## [Given passage]
-- Start --

The Hosanna School at Darlington

In 1822, a free African American man named Cupid Peaco (or Paca) purchased 50 acres of land north of the village of Darlington, in Harford County, Maryland. In 1868 his son Joseph, with his wife Sarah, sold ¼ acre of the land he had inherited to a group of trustees determined to build a school for the African American children of the area.[1] Once constructed, this school would become known as the Hosanna, or Berkley, School. But the process of making this school into a reality would prove an arduous one.

The five men who united to form the board of trustees for the new school were Alexander Berry, Joseph Haines, Stephen Jamison, Henry Prigg, and Jerome B. Armstrong, chairman of the building committee. All five were African Americans from the local community, and they now began raising funds, contracting for labor, and reaching out to the U.S. Bureau of Refugees, Freedmen, and Abandoned Lands (the Freedmen’s Bureau) for material assistance.

But the story of African American education after the Civil War does not begin with the construction of the schoolhouse in 1868. In the spring of 1865, a young woman named Edmonia Highgate arrived at Darlington. She had been sent by the American Missionary Association, the largest of the North’s aid and relief societies that sought to found and support schools among the freedpeople of the South.

Edmonia Highgate was born in Syracuse, New York, in 1844, to African American parents active in abolitionism. Despite her youth, she was invited to speak at the Colored Men’s Convention in Syracuse in 1864. Before being sent to Darlington she had taught in Pennsylvania, New York, and most recently in Virginia. In 1864 Highgate described herself to the AMA as:

“[A]bout twenty years of age and strong and healthy. I know just what self-denial, self-discipline and domestic qualifications are needed for the work and modestly trust that with God's help I could labor advantageously in the field for my newly freed brethren...”[2]

With no schoolhouse to teach in, Edmonia Highgate would have to conduct her classes within the nearby Hosanna African Methodist Episcopal (AME) church. This she did for only a semester, after which the AMA sent her to teach at New Orleans, Louisiana. She was briefly succeeded at Darlington by her mother, Hannah Highgate.

-- End --

## [Data section]
-- Start --

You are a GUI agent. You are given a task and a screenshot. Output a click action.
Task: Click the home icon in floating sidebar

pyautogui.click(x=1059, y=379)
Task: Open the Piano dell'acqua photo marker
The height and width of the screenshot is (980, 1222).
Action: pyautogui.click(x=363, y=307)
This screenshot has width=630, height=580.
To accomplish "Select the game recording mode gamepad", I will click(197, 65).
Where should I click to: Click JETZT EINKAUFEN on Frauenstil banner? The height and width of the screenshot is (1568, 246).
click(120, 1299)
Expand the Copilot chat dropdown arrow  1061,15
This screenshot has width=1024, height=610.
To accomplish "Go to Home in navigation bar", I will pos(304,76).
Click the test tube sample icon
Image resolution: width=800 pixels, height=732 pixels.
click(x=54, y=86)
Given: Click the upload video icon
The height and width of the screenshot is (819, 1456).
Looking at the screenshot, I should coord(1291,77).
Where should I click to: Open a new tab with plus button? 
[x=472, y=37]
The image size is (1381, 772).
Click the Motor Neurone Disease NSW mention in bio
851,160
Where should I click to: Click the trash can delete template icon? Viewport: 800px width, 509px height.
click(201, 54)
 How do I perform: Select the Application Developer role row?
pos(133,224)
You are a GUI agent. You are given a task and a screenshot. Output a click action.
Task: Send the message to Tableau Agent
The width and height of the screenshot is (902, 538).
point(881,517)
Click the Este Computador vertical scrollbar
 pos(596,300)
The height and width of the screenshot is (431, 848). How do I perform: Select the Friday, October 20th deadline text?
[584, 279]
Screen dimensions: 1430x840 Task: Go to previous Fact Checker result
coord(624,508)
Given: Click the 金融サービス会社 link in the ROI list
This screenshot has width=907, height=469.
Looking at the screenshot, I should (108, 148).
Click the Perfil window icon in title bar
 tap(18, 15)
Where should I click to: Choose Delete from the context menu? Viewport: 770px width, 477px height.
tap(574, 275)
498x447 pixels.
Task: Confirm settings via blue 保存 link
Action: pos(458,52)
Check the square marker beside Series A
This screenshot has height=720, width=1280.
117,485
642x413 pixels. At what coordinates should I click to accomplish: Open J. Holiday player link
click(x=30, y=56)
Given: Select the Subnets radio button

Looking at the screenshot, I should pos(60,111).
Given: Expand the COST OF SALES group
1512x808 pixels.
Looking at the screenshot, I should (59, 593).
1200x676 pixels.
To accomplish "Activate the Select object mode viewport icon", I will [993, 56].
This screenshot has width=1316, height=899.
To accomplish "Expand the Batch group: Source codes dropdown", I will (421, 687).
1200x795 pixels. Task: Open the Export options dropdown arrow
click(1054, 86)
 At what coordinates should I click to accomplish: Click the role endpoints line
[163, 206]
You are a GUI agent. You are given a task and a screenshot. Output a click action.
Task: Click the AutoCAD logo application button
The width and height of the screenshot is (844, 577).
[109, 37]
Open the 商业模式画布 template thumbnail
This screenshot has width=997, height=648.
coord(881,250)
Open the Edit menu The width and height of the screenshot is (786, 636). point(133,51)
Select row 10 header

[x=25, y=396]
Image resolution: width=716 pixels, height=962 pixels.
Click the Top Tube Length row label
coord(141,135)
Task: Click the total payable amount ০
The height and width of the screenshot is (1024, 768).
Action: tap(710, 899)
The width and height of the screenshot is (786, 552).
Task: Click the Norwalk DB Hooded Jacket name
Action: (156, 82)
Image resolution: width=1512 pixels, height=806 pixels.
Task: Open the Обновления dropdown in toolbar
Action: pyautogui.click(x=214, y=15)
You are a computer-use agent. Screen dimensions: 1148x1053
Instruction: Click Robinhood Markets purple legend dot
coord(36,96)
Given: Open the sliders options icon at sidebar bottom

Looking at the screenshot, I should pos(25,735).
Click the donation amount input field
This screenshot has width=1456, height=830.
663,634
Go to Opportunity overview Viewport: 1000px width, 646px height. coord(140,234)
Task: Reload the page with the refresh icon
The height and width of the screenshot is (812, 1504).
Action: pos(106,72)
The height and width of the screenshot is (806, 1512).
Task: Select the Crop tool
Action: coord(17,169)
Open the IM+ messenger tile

-- End --

## [Things to do]
1. According to the Hosanna School passage, which organization sent Edmonia Highgate to Darlington?
2. Please reproduce part of the Hosanna School passage word for word. Begin at the words "But the story" and stop after "of the South.".

## [In response]
1. The American Missionary Association sent her.

2.
But the story of African American education after the Civil War does not begin with the construction of the schoolhouse in 1868. In the spring of 1865, a young woman named Edmonia Highgate arrived at Darlington. She had been sent by the American Missionary Association, the largest of the North’s aid and relief societies that sought to found and support schools among the freedpeople of the South.